Continuing on the collaborative filtering theme from my collaborative filtering with binary data example i’m going to look at another way to do collaborative filtering using matrix factorization with implicit data.
This story relies heavily on the work of Yifan Hu, Yehuda Koren, Chris Volinsky in their paper on Collaborative Filtering for Implicit Feedback as well as code and concepts from Ben Frederickson, Chris Johnson, Jesse Steinweg-Woods and Erik Bernhardsson.
Content:
- Overview
- Implicit vs explicit
- The dataset
- Alternating least squares
- Similar items
- Making recommendation
Overview
We’re going to write a simple implementation of an implicit (more on that below) recommendation algorithm. We want to be able to find similar items and make recommendations for our users. I will focus on both the theory, some math as well as a couple of different python implementations.
Since we’re taking a collaborative filtering approach we will only be concern ourselves with items, users and what items a user has interacted with.
Implicit vs explicit data
Explicit data is data where we have some sort of rating. Like the 1 to 5 ratings from the MovieLens or Netflix dataset. Here we know how much a user likes or dislikes an item which is great, but this data is hard to come by. Your users might not spend the time to rate items or your app might not work well with a rating approach in the first place.
Implicit data (the type of data we’re using here) is data we gather from the users behaviour, with no ratings or specific actions needed. It could be what items a user purchased, how many times they played a song or watched a movie, how long they’ve spent reading a specific article etc. The upside is that we have a lot more of this data, the downside is that it’s more noisy and not always apparent what it means.
For example, with star ratings we know that a 1 means the user did not like that item and a 5 that they really loved it. With song plays it might be that the user played a song and hated it, or loved it, or somewhere in-between. If they did not play a song it might be since they don’t like it or that they would love it if they just knew about.
So instead we focus on what we know the user has consumed and the confidence we have in whether or not they like any given item. We can for example measure how often they play a song and assume a higher confidence if they’ve listened to it 500 times vs. one time.

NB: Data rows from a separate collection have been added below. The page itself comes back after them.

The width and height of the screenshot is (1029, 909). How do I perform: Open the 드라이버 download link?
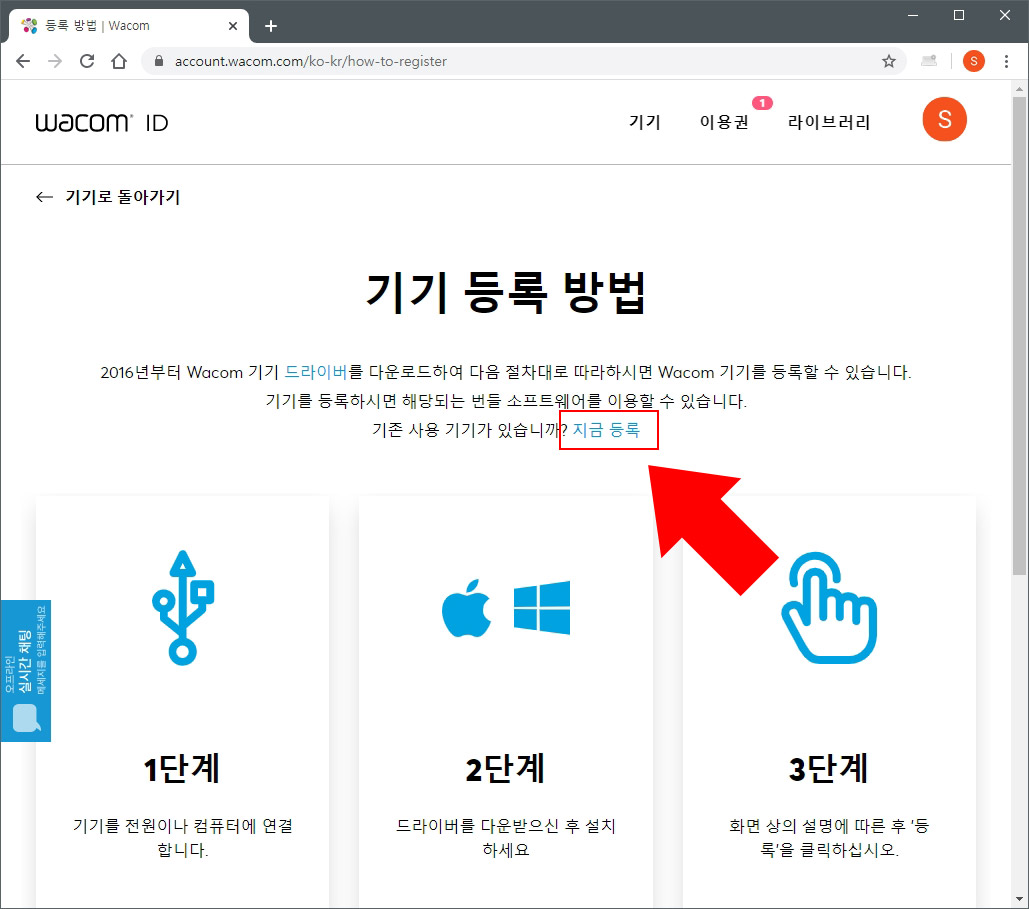point(318,371)
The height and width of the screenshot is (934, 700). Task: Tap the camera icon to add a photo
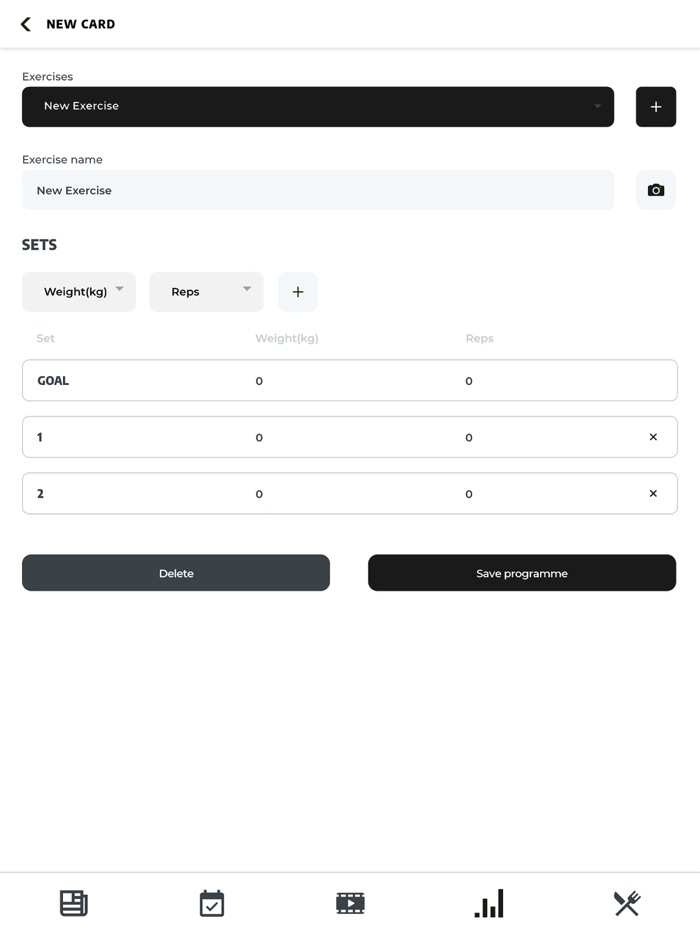[655, 190]

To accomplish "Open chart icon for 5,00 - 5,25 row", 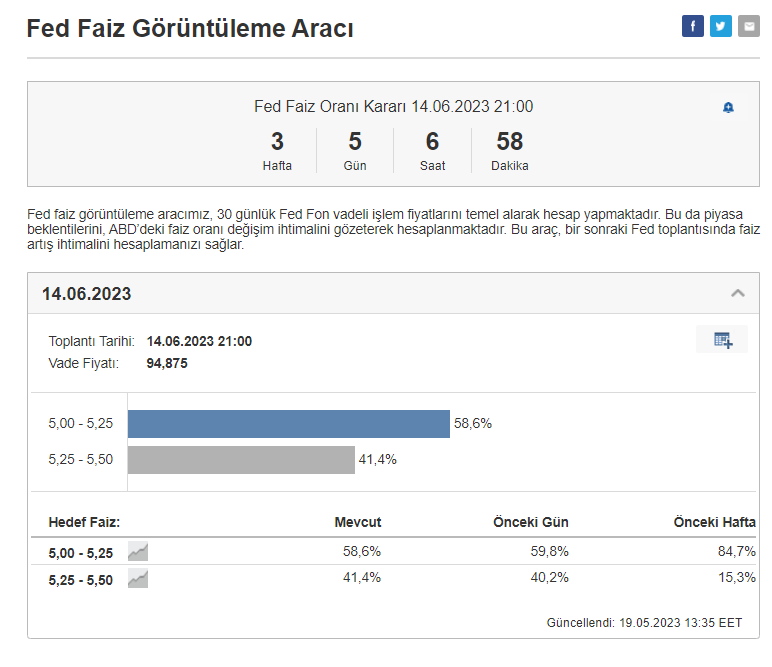I will 138,551.
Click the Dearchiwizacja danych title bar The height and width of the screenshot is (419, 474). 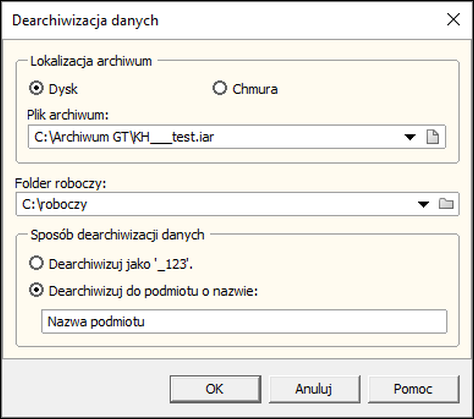pyautogui.click(x=85, y=20)
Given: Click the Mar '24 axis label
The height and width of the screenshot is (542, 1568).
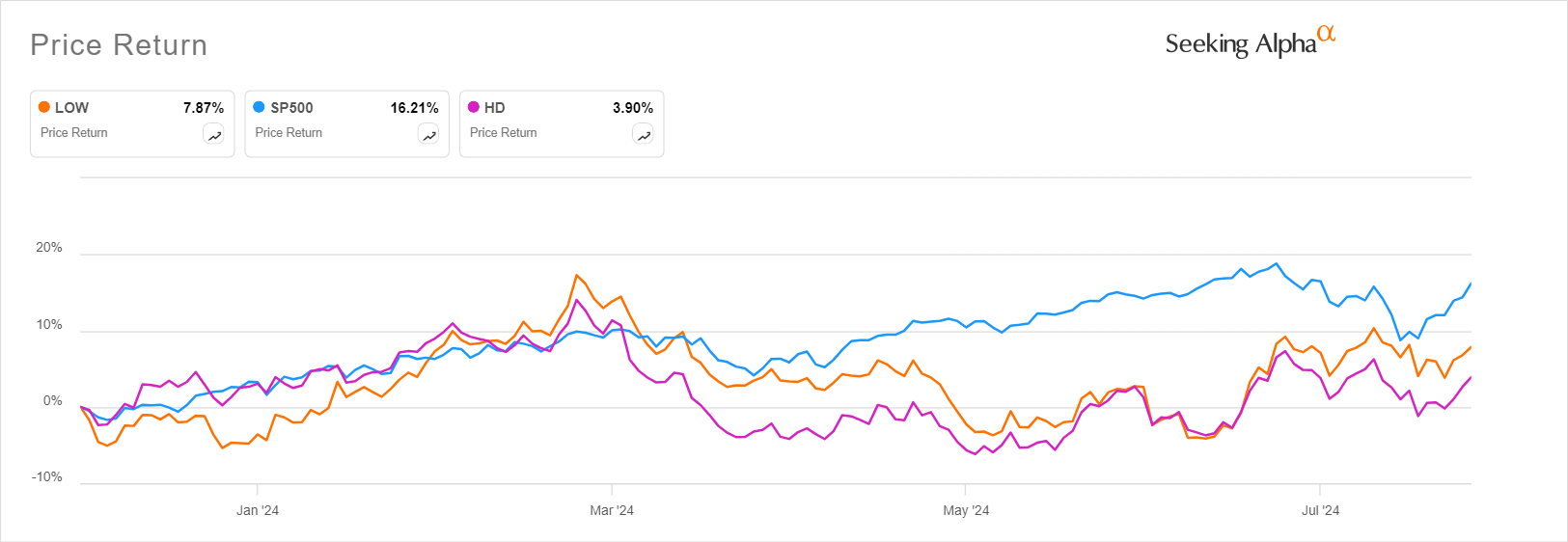Looking at the screenshot, I should click(612, 510).
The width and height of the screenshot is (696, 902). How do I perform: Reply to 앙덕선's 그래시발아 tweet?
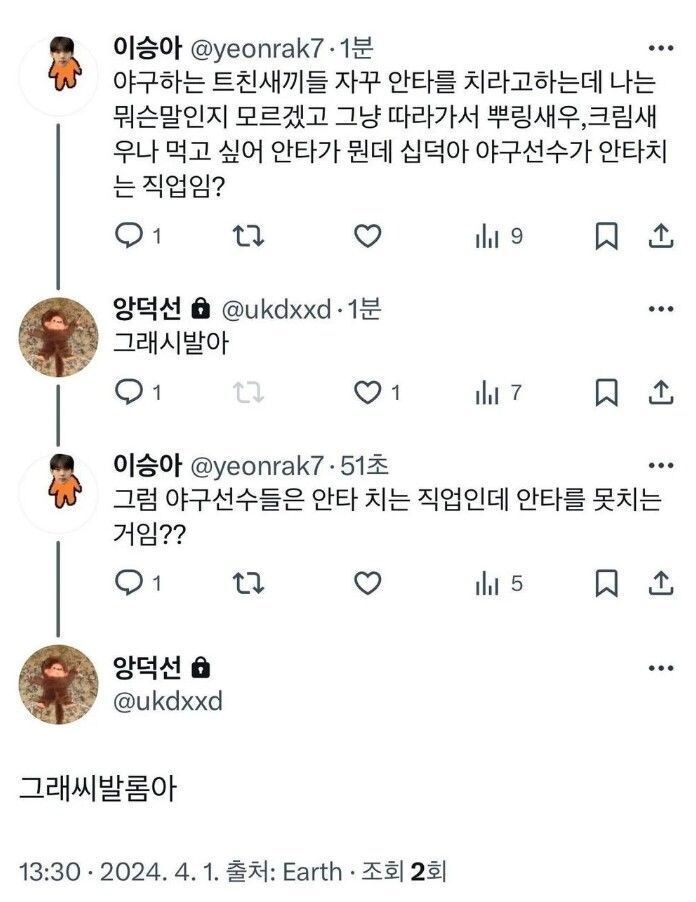[x=130, y=393]
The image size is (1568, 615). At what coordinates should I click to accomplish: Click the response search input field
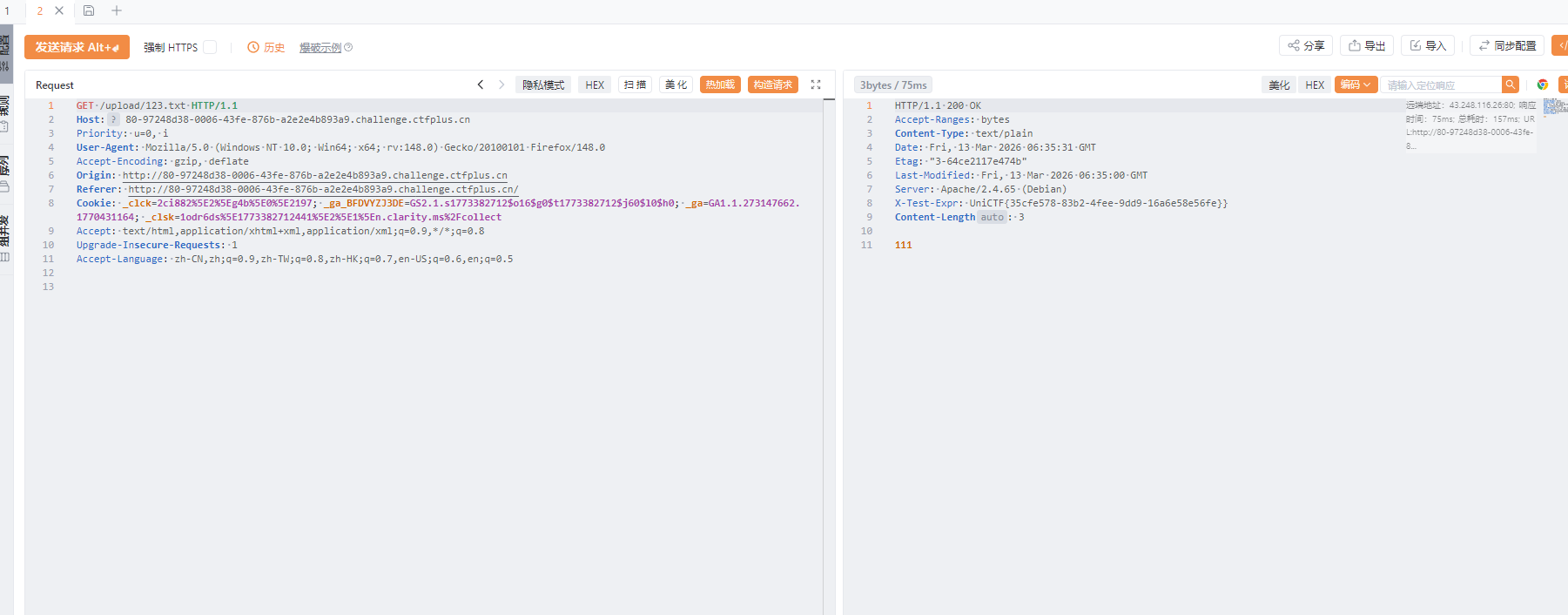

Implicit recommendations are becoming an increasingly important part of many recommendation systems as the amount of implicit data grows. For example the original Netflix challenge focused only on explicit data but they’re now relying more and more on implicit signals. The same thing goes for Hulu, Spotify, Etsy and many others.
The dataset
For this example we’ll be using the lastfm dataset containing the listening behaviour of 360,000 users. It contains the user id, an artist id, the name of the artists and the number of times a user played any given artist. The download also contains a file with user ages, geners and countries etc. but we’ll not be using that now.
Alternating Least Squares
Alternating Least Squares (ALS) is a the model we’ll use to fit our data and find similarities. But before we dive into how it works we should look at some of the basics of matrix factorization which is what we aim to use ALS to accomplish.
Matrix factorization
The idea is basically to take a large (or potentially huge) matrix and factor it into some smaller representation of the original matrix. You can think of it in the same way as we would take a large number and factor it into two much smaller primes. We end up with two or more lower dimensional matrices whose product equals the original one.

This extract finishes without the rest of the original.